The film maker and Labour nobleman, David Puttnam, has written this article: Press regulation: the royal charter deal is a move towards a better democracy. He says,
I believe there is a need to totally re-evaluate the way we look at the relationship between the media and democracy. Over the past decade or so, a great deal of thinking has developed around the notion of “a duty of care” – as it relates to a number of aspects of civil society. This has principally focused on obvious areas, such as our empathetic response to the elderly and infirm, to children and young people, to our service personnel. It has seldom, if ever, extended to equally important arguments around the fragility of democracy itself: to the notion that honesty, accuracy and impartiality are fundamental to the process of building and embedding informed, participatory societies. I believe our developing concept of a duty of care should be extended to “a care” for our shared but fragile democratic values.
If “duty of care” really were nothing but a “notion”, this would still be mildly sinister. But “duty of care” is not just a notion, it is a legal notion. He wants to make it possible to sue a writer for threatening democratic values. Specifically, he wants to make it a tort.
Do you think that I exaggerate; that this proposed “duty” was no more than Puttnam advocating a moral course of action and perhaps using the legal phrase as a metaphor? Then read the next paragraph. In it, he makes it clear he is indeed thinking of legal penalties for failing to fulfil this “duty”:
After all, the absence of a duty of care within many professions can amount to accusations of negligence, and that being the case, are we really comfortable with the thought that we are being, in effect, negligent in regard to the long-term health of our own democracies, and the values that underpin them?
Baron David Puttnam is very comfortable with the thought that he and those like him will be able to suppress views that promote values he does not like.

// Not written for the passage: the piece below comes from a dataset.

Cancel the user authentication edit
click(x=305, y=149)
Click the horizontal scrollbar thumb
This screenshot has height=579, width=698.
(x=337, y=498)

UPDATE: A just comment from Laird:
It strikes me that Puttnam should be the first to be sued under his proposed law. After all, the ability to offer and discuss unpopular and controversial ideas is the epitome of “democratic values”. His proposal is clearly negligent, even threatening, toward those values, and is itself grossly negligent toward the long-term health of the democracy he purports to champion. That way lies fascism.